18/09/2018
EL RITUAL DEL AFEITADO PERFECTO
Hoy hay un resurgimiento de la demanda de este servicio por parte del público, que valora el afeitado como un ritual (el primero) de cuidado masculino, y en el que importa tanto el afeitado en si, como todo el conjunto de técnicas utilizadas para llevarlo a cabo.
Hoy en día al cliente le resulta muy fácil afeitarse en casa, con toda la oferta que existe de cremas, espumas, geles, jabones y maquinillas de una, dos, tres y hasta seis cuchillas, por no hablar de las máquinas eléctricas que funcionan incluso bajo la ducha.

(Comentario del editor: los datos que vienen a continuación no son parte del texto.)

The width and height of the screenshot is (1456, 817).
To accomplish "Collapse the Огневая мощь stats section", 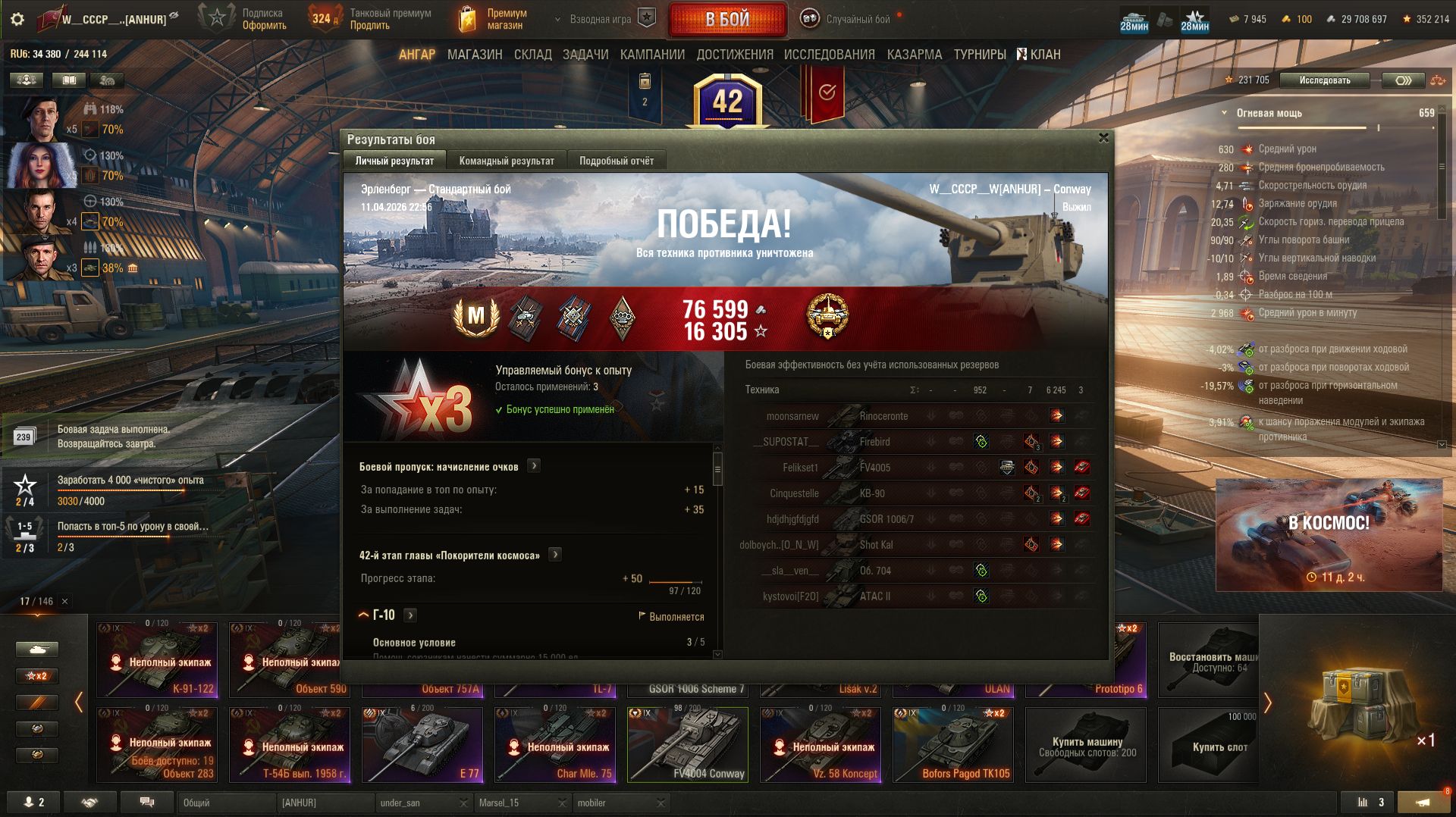I will coord(1224,113).
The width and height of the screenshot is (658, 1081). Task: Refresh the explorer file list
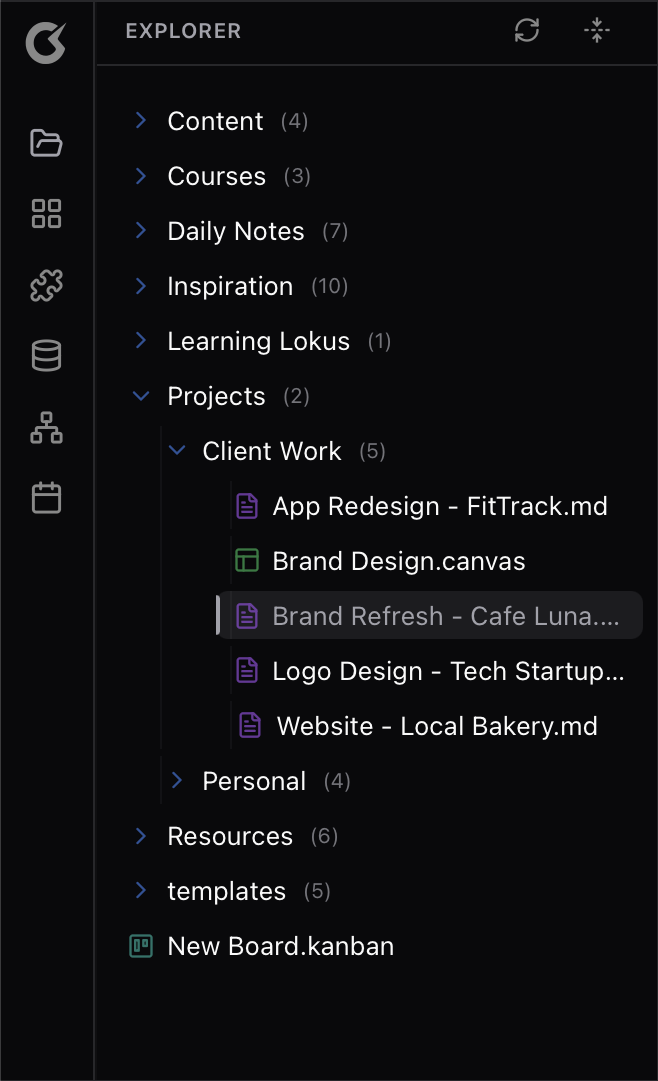point(527,31)
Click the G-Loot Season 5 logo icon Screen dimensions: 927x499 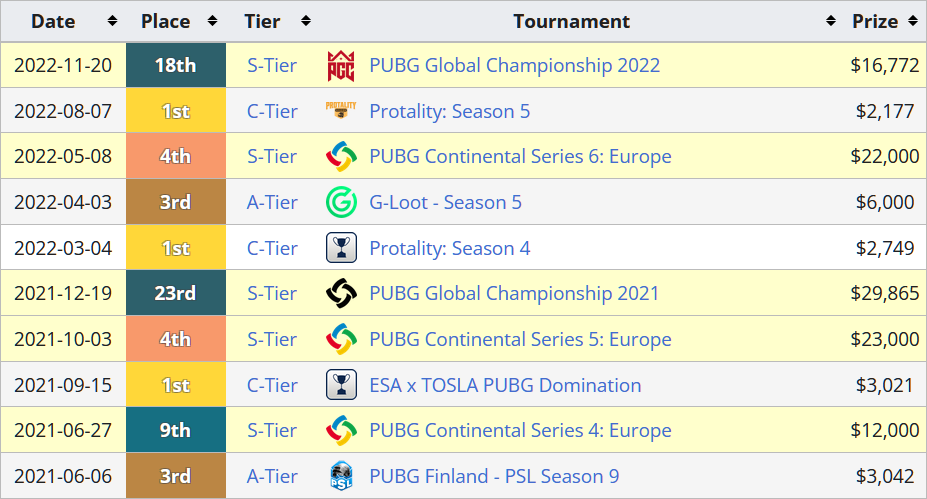tap(341, 203)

A pesar de ello, la mayoría de los hombres no tienen un mínimo conocimiento de la manera más adecuada de afeitarse, ni por supuesto de la gama de productos que existe aparte de los de gran consumo.
Por lo tanto, el profesional que quiera ofrecer el servicio del afeitado tiene que ofrecer una experiencia para los sentidos, en la que se fusione el cuidado personal, la tradición y por supuesto consejos tanto sobre la técnica como sobre los productos.
Los pasos a seguir son prácticos: empezamos con la toalla caliente, los aceites y cremas para poder rasurar, el enjabonado que ayudara a deslizar la navaja, el afeito preciso según el modelo y diseño que nuestro cliente a elegido, la toalla fría para refrescar y por ultimo lo más importante el AFTER SHAVER con el producto adecuado para que nuestro cliente no se vaya adolorido y con la piel restaurada ya que muchos casos se nos irrita.